━━━━━ SUPPLIED TEXT ━━━━━

Bug 467395 (mingw32-openssl)

Summary: Review Request: mingw32-openssl - MinGW port of the OpenSSL toolkit
Product: [Fedora] Fedora Reporter: Richard W.M. Jones <rjones>
Component: Package ReviewAssignee: Levente Farkas <lfarkas>
Status: CLOSED RAWHIDE QA Contact: Fedora Extras Quality Assurance <extras-qa>
Severity: medium Docs Contact:
Priority: medium    
Version: rawhideCC: berrange, fedora-package-review, lfarkas, mnowak, notting, wpilorz
Target Milestone: ---Flags: lfarkas: fedora-review+
kevin: fedora-cvs+
Target Release: ---   
Hardware: All   
OS: Linux   
Whiteboard:
Fixed In Version: Doc Type: Bug Fix
Doc Text:
Story Points: ---
Clone Of: Environment:
Last Closed: 2009-03-18 13:29:40 UTC Type: ---
Regression: --- Mount Type: ---
Documentation: --- CRM:
Verified Versions: Category: ---
oVirt Team: --- RHEL 7.3 requirements from Atomic Host:
Cloudforms Team: --- Target Upstream Version:
Embargoed:
Bug Depends On: 454410, 454416    
Bug Blocks: 491758    

Description Richard W.M. Jones 2008-10-17 10:17:04 UTC
Spec URL: http://hg.et.redhat.com/misc/fedora-mingw--devel/?cmd=manifest;manifest=82a0662b5376fe1a90612ed85628670c902a43d3;path=/openssl/
SRPM URL: http://www.annexia.org/tmp/mingw/fedora-9/src/SRPMS/mingw32-openssl-0.9.8g-1.fc9.src.rpm
Description: MinGW port of the OpenSSL toolkit

This is a not-very-straightforward port of the native Fedora
package, including a dozen or so patches from native, and 5
MinGW-specific patches.  The only major feature missing is
IPv6 support.

━━━━━ DATASET EXTRACT ━━━━━

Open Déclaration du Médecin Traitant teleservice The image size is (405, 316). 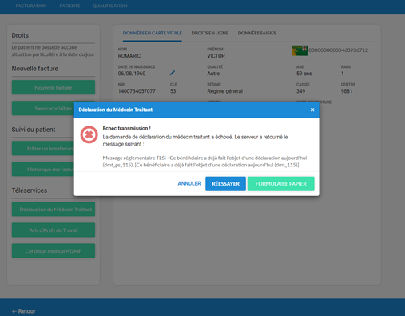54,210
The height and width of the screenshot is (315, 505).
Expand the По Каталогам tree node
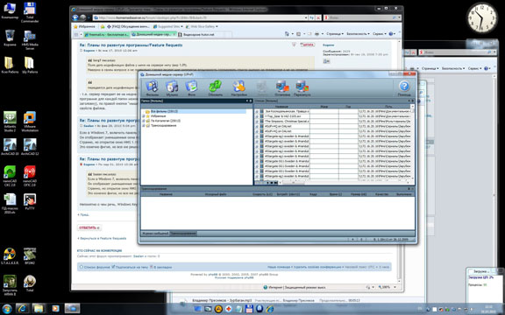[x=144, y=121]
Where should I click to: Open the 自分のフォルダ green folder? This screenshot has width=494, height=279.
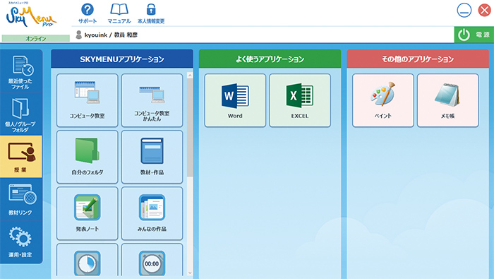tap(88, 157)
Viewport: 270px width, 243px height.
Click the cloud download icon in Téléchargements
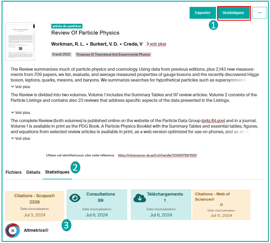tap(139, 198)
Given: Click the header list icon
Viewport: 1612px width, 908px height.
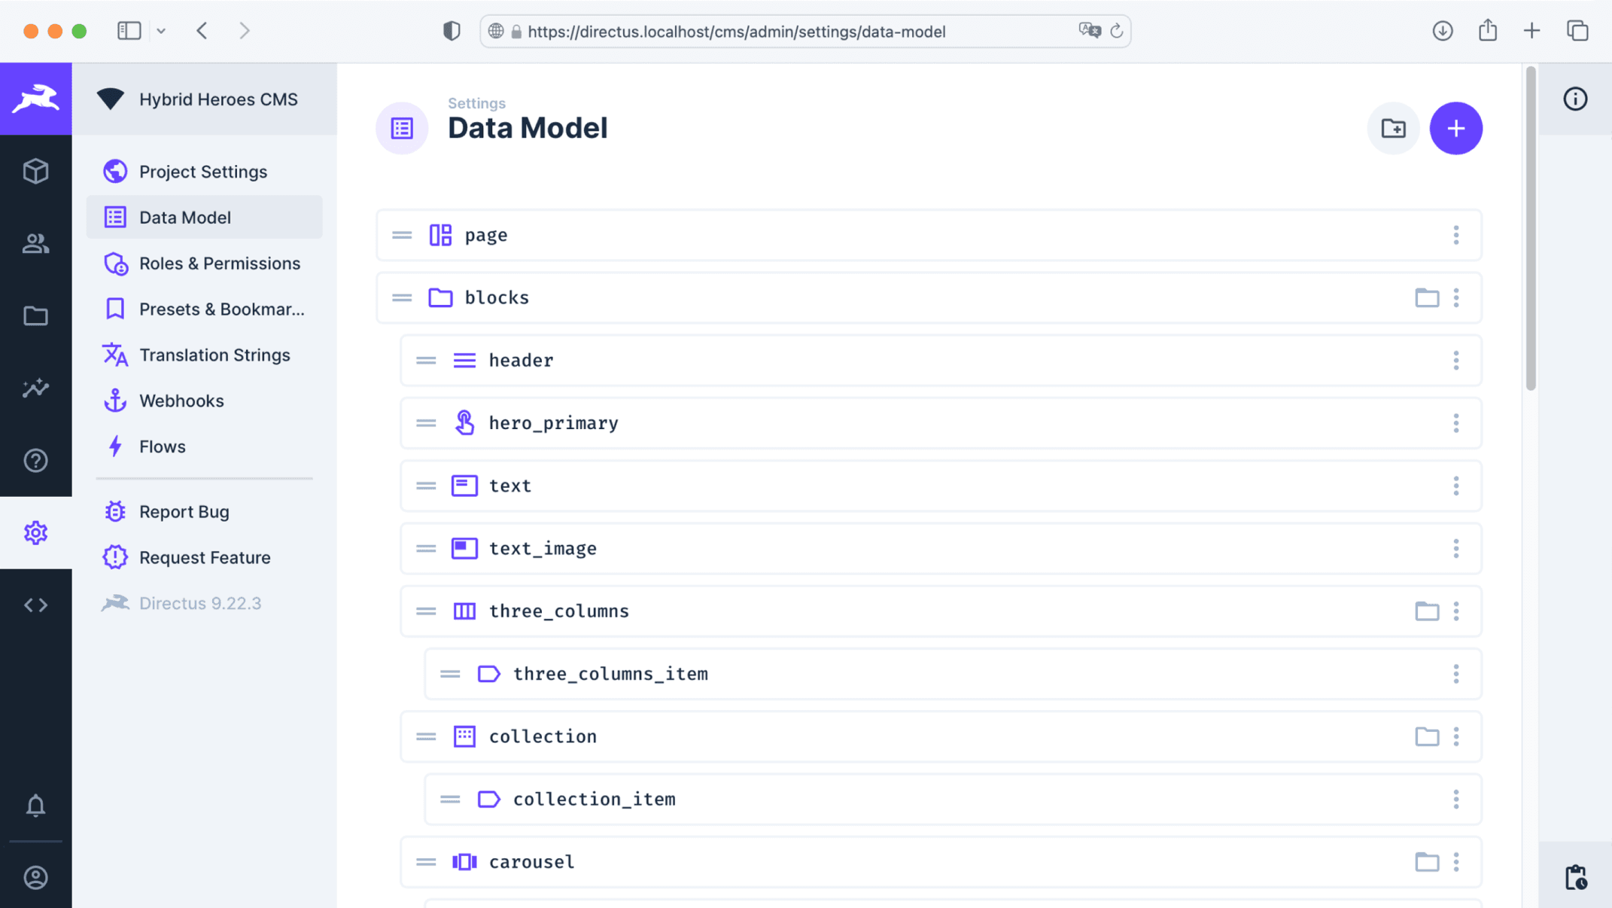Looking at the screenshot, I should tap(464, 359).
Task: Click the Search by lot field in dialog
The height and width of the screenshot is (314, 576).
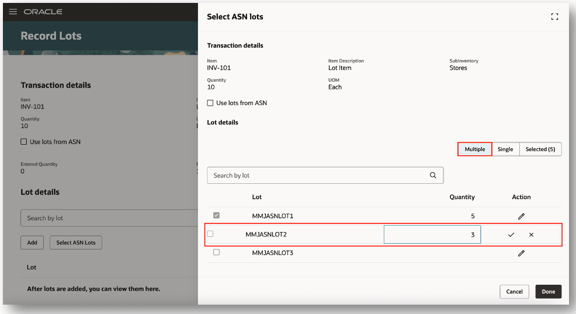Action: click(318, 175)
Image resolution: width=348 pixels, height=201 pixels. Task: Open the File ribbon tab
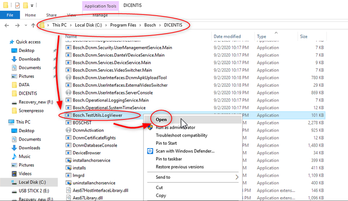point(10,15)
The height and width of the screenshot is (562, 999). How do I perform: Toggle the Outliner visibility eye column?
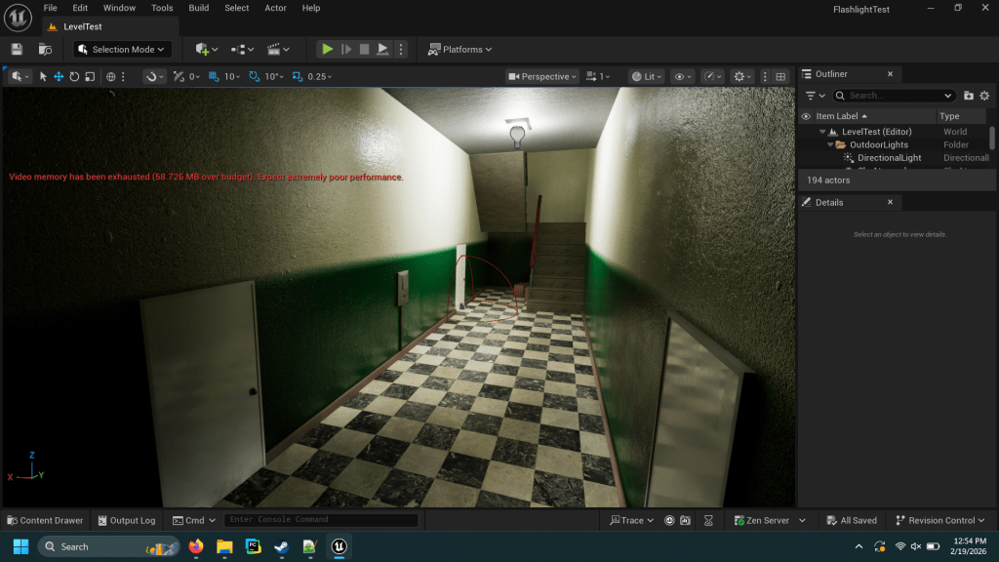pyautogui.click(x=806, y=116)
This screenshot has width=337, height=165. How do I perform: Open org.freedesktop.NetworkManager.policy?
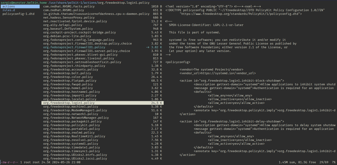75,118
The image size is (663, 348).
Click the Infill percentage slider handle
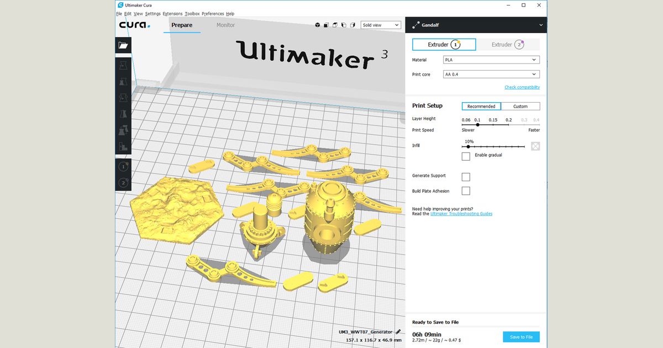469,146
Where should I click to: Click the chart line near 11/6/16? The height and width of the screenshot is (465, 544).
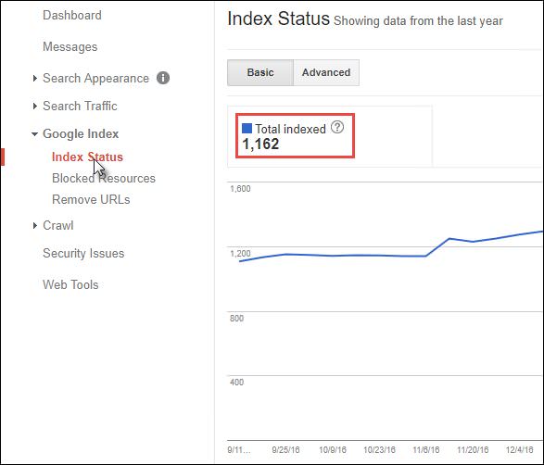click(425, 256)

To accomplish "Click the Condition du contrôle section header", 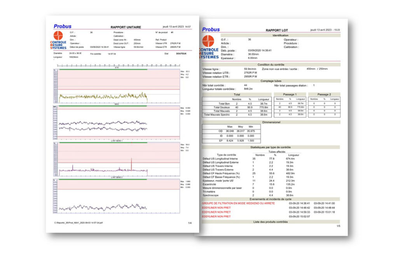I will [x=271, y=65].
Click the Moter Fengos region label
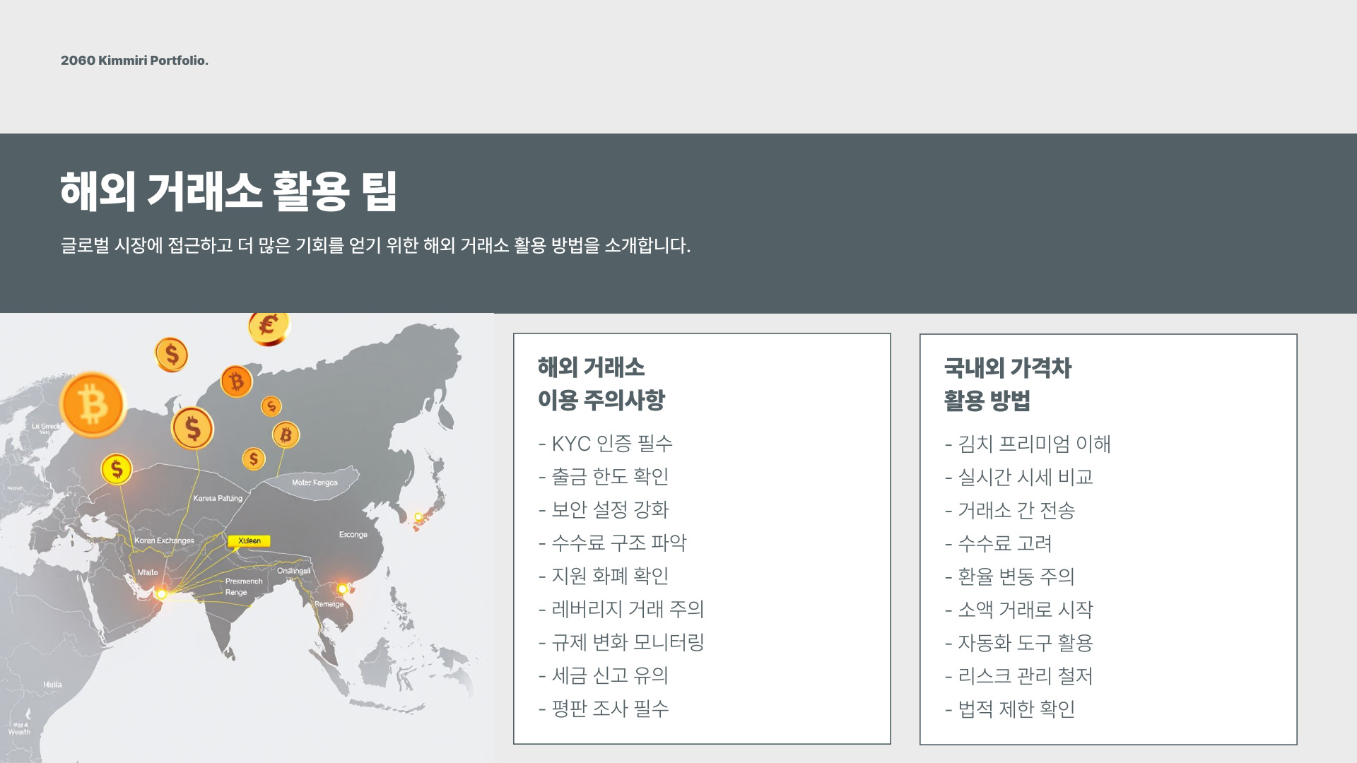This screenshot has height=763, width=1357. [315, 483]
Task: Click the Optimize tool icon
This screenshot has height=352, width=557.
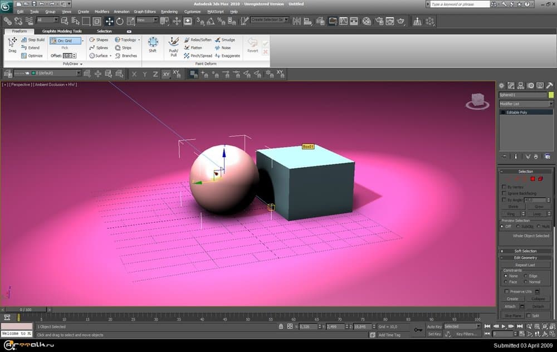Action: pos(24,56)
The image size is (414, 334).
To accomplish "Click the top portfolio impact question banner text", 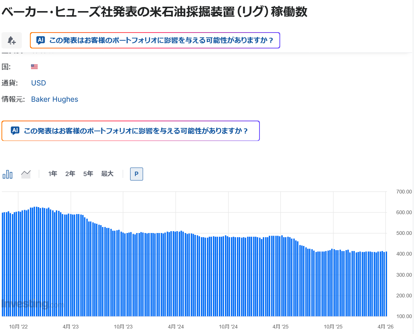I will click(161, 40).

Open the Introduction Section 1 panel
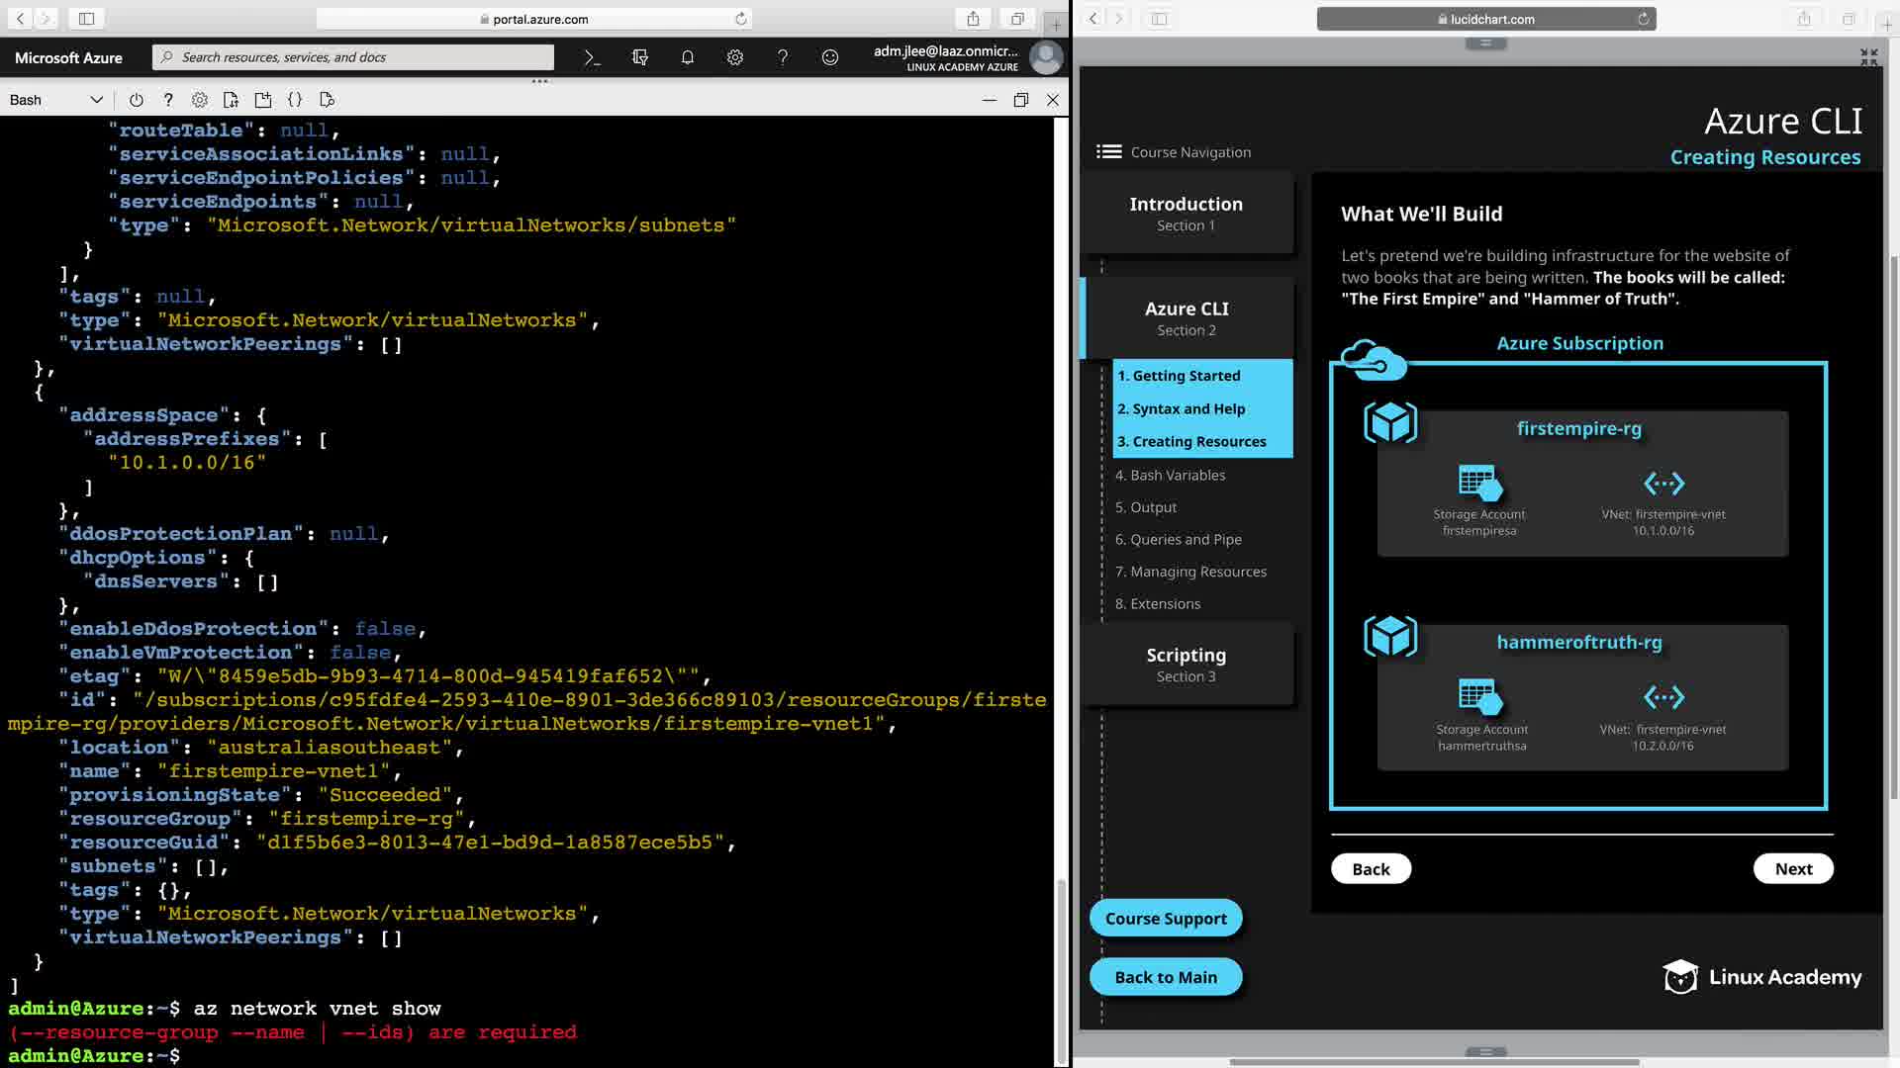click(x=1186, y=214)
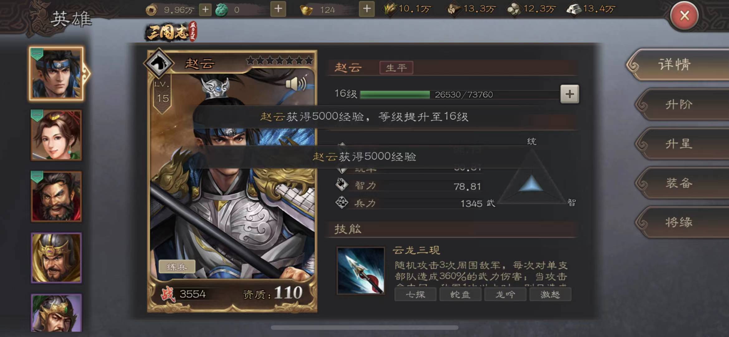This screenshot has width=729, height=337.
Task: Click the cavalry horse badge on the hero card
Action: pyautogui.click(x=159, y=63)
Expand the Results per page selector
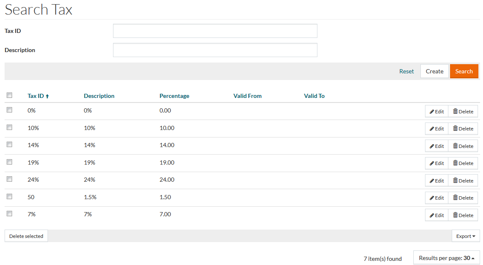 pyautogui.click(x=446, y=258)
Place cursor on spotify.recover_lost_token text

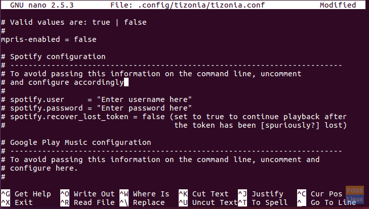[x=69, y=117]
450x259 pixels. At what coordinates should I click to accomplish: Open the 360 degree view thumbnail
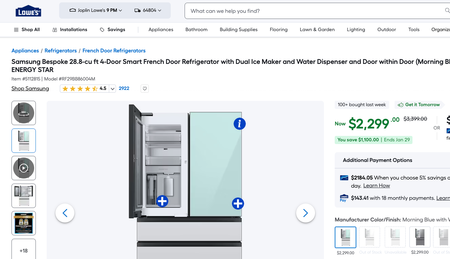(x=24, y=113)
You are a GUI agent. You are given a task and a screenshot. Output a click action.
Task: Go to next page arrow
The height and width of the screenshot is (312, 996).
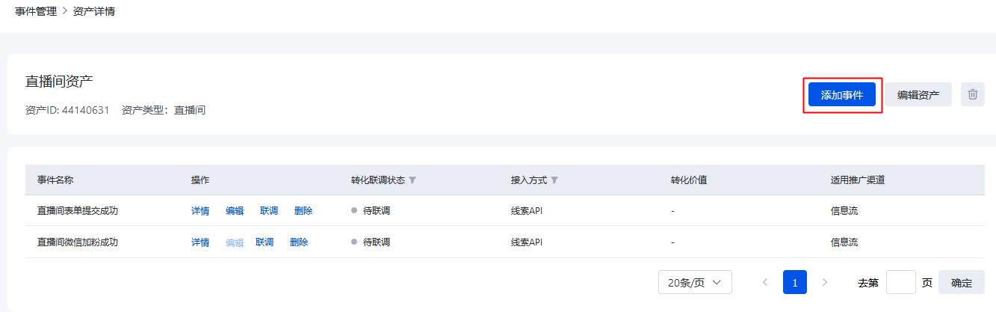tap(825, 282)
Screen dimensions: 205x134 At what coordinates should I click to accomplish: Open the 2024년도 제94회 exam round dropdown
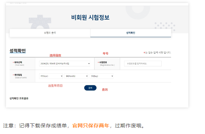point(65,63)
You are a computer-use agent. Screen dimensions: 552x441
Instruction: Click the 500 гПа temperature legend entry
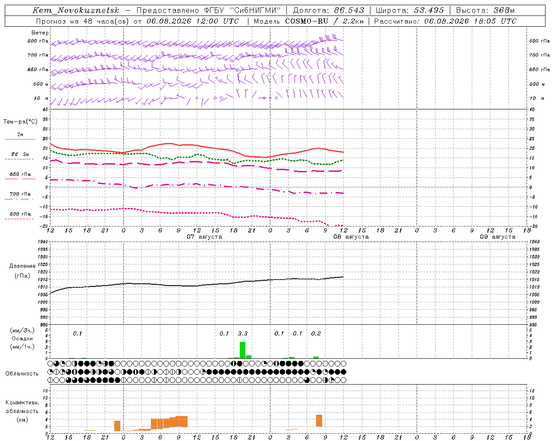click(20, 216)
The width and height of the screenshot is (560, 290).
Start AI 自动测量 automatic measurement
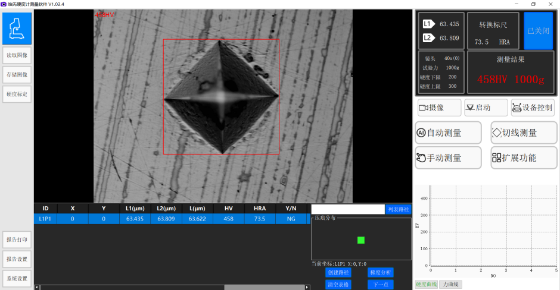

━━━━━

PROBLEMS AND TASKS
1) Say whether each statement agrees with the bug report, answering yes or no and quoting the words from the bug report that decide it.
(a) The port includes five patches specific to MinGW.
(b) The port supports IPv6.
(c) The bug's status is closed.
2) Answer these questions from the bug report.
(a) Who reported the bug?
(b) When was it last closed?
(c) Which bugs does it depend on?
3) Please carry on the bug report about the MinGW OpenSSL package, picking up after its last sentence.

FINAL RESULTS
1)
(a) Yes: "5 MinGW-specific patches"
(b) No: "The only major feature missing is IPv6 support."
(c) Yes: "Status: CLOSED RAWHIDE"

2)
(a) Richard W.M. Jones
(b) 2009-03-18 13:29:40 UTC
(c) 454410 and 454416

3)
Approved MinGW guidelines are here:
http://fedoraproject.org/wiki/Packaging/MinGW

Comment 1 Levente Farkas 2008-12-02 21:38:03 UTC
imho this is one of the most complicated mingw32 spec file. is this really that bad or it was just written too long ago?

a few comments:

do we build and run the tests or not? it seems to me not, but the BR
wine is still there. ie not %if %{with_tests}

is there any reason for this line?:
%{SOURCE1} > /dev/null

neither mingw32-openssl-0.9.8g-configure.patch nor the inline gcc script
has the -mms-bitfields set. anyway it'd be better to everywhere use the
%_mingw32_cflags not the hard coded ones. anyway is it a good trick to
use the inline gcc script?

wouldn't be better to use everywhere the %_mingw32_make macro (but i
don't see whether is has any effect?

this comment in the sepc:
 "Disable this thread test, because we don't have pthread on Windows"
still valid when we have mingw32-pthreads?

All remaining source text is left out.